Walt Disney’s Will – First Pregnant Man

Did Walt Disney's will leave a substantial bequest to the first man to become pregnant?

Claim:   Walt Disney’s will specified that a substantial bequest go to the first man to become pregnant or bear a child.

Status:   False.


[Collected via e-mail, October 2004]

I’ve actually heard this quite a few times but, I was told that Walt Disney had a section of his will that the first MAN to give birth to a baby would a piece of his estate (I’ve heard they would get Disney World, I’ve also heard that they would get $10 million).

[Collected via e-mail, January 2008]

One day at lunch, we some how got on the subject of Walt Disney, and someone brought up a new thing I had never heard before, he said “It says in Walt Disney’s will that the entire Disney corporation goes to the first male to get pregnant.”
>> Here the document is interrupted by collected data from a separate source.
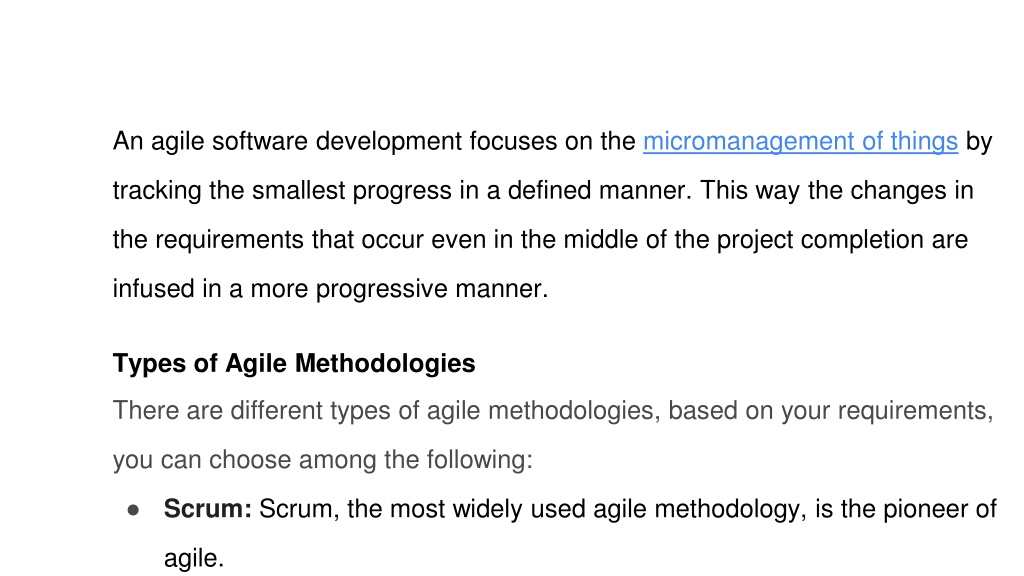1024x576 pixels.
Task: Click the line 'you can choose among the following:'
Action: 323,460
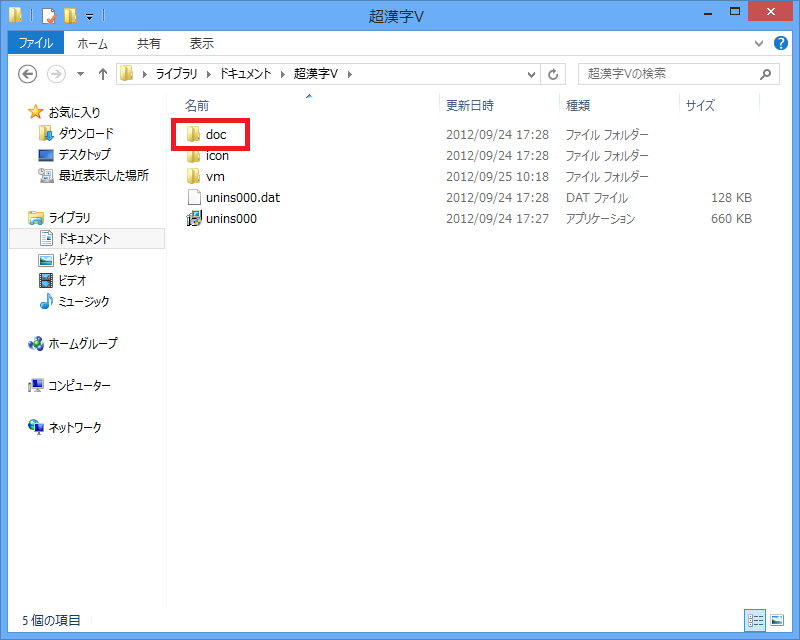The image size is (800, 640).
Task: Refresh the current folder view
Action: pos(554,74)
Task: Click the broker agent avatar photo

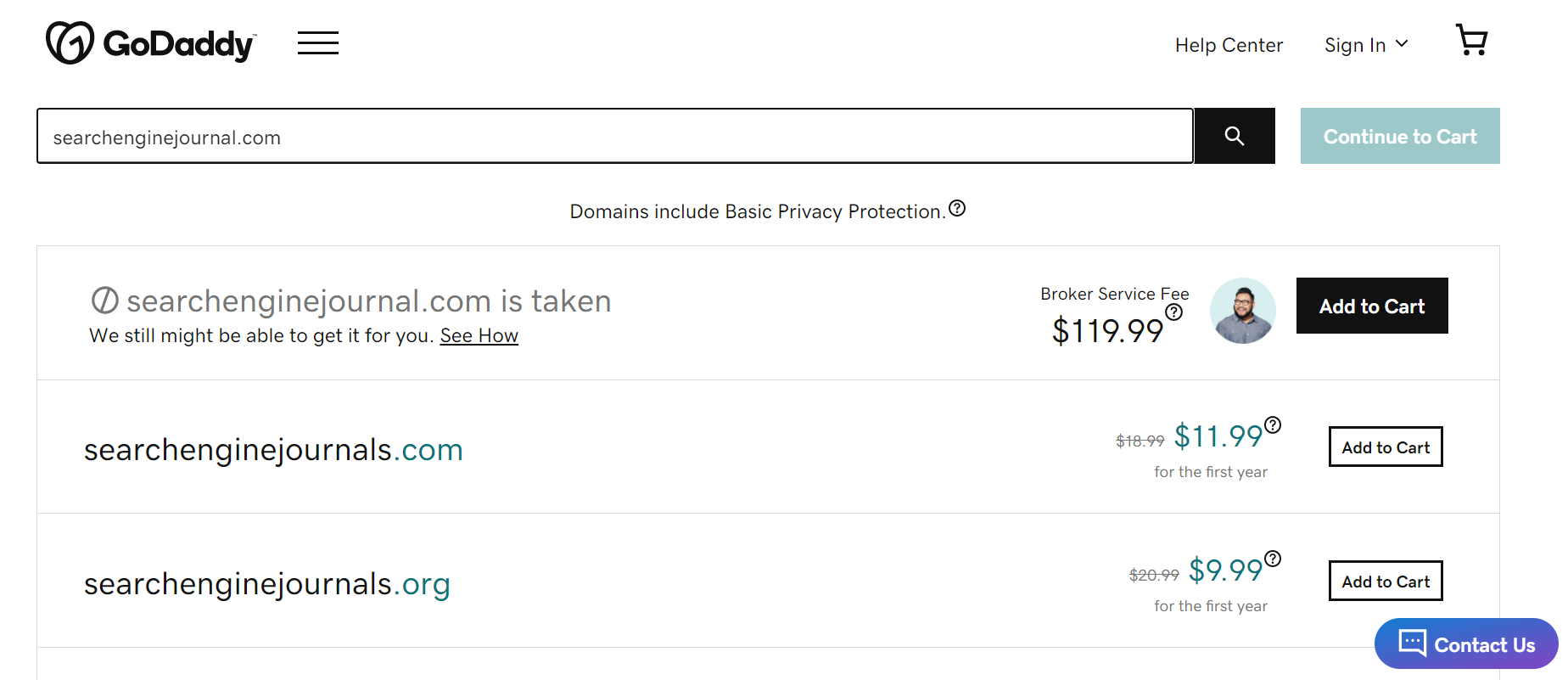Action: 1242,311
Origins:   The eccentric wealthy person who leaves behind a will giving a substantial fortune to the person who accomplishes some difficult feat (or meets some unusual qualification) is a common figure in entertainment and legend. Such figures are generally found more often in fiction than in fact, although real-life instances are not hard to find. (One of the most notable examples is the case of Charles Vance Millar, a Toronto lawyer whose will included a number of capricious bequests, including one that touched off years of legal wrangling in the 1930s in what came to be known as “The Great Stork Derby.”)

One of the more odd (and puzzling) recent examples of this genre is the claim that Walt Disney’s will specified cash or assets worth many millions of dollars be given to the first man to become pregnant or give birth to a child. Although the reason why this particular claim has become attached to the name of Walt Disney may be something of a mystery, determining that it is false is a fairly simple matter, for a number of reasons:

  • Walt Disney was, for the most part, a man whose sensibilities reflected turn-of-the-century, conservative Midwestern values. He didn’t truck in the outrageous or bizarre, and the thought of a man’s bearing children is something he likely would have found disturbing and repulsive, not something he would have sought to encourage or reward with the bestowment of a considerable fortune.
  • Most

    versions of this claim have Walt supposedly bequeathing something he could not give away, such as a sum of money exceeding the value of his portion of his estate, or corporate assets belonging to publicly held companies (e.g., Disneyland, Walt Disney World, Walt Disney Productions). Although Walt Disney held a personal financial stake in a few Disneyland attractions (such as the railroad and the monorail) and made a good deal of money licensing the use of his name to Walt Disney Productions, he owned neither the theme park nor the company that bore his name and therefore could not direct that either be “given” to anyone. (At the time of his death, Walt and his wife Lillian jointly owned stock amounting to about 14% of Walt Disney Productions.)

  • Walt Disney’s will of March 1966, which was in effect when he passed away in December of that year, contained no provisions for rewarding pregnant men (or any other unusual disbursements). Disney left 45% of his estate to his wife and daughters, another 45% to the Disney Foundation in a charitable trust (most of which was dedicated to CalArts), and the remaining 10% in a trust to be divided among his sister, nieces, and nephews.

Although some medical researchers have expressed the belief that a man might someday be able to carry a pregnancy to term (even if it isn’t necessarily a good idea), and a renowned piece of Internet performance art presented the idea that a male pregnancy had already been accomplished, for now the subject still remains one of speculation rather than fact.

Last updated:   11 March 2008

  Sources Sources:

    Gabler, Neal.   Walt Disney: The Triumph of the American Imagination.

    New York: Alfred A. Knopf, 2006.   ISBN 0-679-43822-X   (pp. 629-630).

    Barrier, Michael.   The Animated Man: A Life of Walt Disney.

    Berkeley, CA: University of California Press, 2007. ISBN 0-520-24117-7   (p. 323).